* **CONSIGNES**: Réécrivez ces lignes en remplaçant « Instruction » par « Step » dans tous les enregistrements, sans rien modifier d'autre.

* **LISTE DES ENREGISTREMENTS**:
● ● ● ● ● ● ●

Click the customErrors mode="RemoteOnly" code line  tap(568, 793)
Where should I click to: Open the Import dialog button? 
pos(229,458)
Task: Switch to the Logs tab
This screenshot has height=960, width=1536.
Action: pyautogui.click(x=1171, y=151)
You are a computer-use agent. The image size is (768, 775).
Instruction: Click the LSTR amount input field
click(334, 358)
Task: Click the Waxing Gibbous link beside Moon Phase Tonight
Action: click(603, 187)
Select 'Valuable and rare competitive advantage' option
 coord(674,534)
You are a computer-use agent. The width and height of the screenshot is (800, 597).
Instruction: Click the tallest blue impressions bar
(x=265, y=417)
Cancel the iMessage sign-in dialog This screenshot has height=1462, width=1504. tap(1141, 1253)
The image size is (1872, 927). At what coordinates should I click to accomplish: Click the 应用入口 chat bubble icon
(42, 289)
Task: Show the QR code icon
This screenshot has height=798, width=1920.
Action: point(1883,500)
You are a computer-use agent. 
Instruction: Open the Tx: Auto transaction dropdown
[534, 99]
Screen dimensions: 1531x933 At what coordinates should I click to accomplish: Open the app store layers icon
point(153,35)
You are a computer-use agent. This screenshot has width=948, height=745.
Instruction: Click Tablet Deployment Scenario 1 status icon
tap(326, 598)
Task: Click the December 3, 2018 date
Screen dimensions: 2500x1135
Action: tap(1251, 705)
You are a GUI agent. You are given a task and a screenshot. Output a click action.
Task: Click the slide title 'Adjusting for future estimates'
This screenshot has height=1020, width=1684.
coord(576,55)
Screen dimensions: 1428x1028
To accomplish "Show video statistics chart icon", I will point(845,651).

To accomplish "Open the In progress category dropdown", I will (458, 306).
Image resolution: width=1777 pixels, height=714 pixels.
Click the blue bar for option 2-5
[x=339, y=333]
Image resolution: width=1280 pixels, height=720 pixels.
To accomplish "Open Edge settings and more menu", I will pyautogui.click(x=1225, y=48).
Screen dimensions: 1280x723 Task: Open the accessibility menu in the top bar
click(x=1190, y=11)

● ● ● ● ● ● ●

* **RÉSULTAT ATTENDU**:
Click the customErrors mode="RemoteOnly" code line  tap(568, 793)
Where should I click to: Open the Import dialog button? 
pos(229,458)
Task: Switch to the Logs tab
This screenshot has height=960, width=1536.
Action: pyautogui.click(x=1171, y=151)
You are a computer-use agent. The image size is (768, 775).
Step: Click the LSTR amount input field
click(334, 358)
Task: Click the Waxing Gibbous link beside Moon Phase Tonight
Action: click(603, 187)
Select 'Valuable and rare competitive advantage' option
 coord(674,534)
You are a computer-use agent. The width and height of the screenshot is (800, 597).
Step: Click the tallest blue impressions bar
(x=265, y=417)
Cancel the iMessage sign-in dialog This screenshot has height=1462, width=1504. tap(1141, 1253)
The image size is (1872, 927). At what coordinates should I click to accomplish: Click the 应用入口 chat bubble icon
(42, 289)
Task: Show the QR code icon
This screenshot has height=798, width=1920.
Action: point(1883,500)
You are a computer-use agent. 
Step: Open the Tx: Auto transaction dropdown
[534, 99]
Screen dimensions: 1531x933 At what coordinates should I click to accomplish: Open the app store layers icon
point(153,35)
You are a computer-use agent. This screenshot has width=948, height=745.
Step: Click Tablet Deployment Scenario 1 status icon
tap(326, 598)
Task: Click the December 3, 2018 date
Screen dimensions: 2500x1135
Action: tap(1251, 705)
You are a GUI agent. You are given a task and a screenshot. Output a click action.
Task: Click the slide title 'Adjusting for future estimates'
This screenshot has height=1020, width=1684.
coord(576,55)
Screen dimensions: 1428x1028
To accomplish "Show video statistics chart icon", I will point(845,651).

To accomplish "Open the In progress category dropdown", I will (458, 306).
Image resolution: width=1777 pixels, height=714 pixels.
Click the blue bar for option 2-5
[x=339, y=333]
Image resolution: width=1280 pixels, height=720 pixels.
To accomplish "Open Edge settings and more menu", I will pyautogui.click(x=1225, y=48).
Screen dimensions: 1280x723 Task: Open the accessibility menu in the top bar
click(x=1190, y=11)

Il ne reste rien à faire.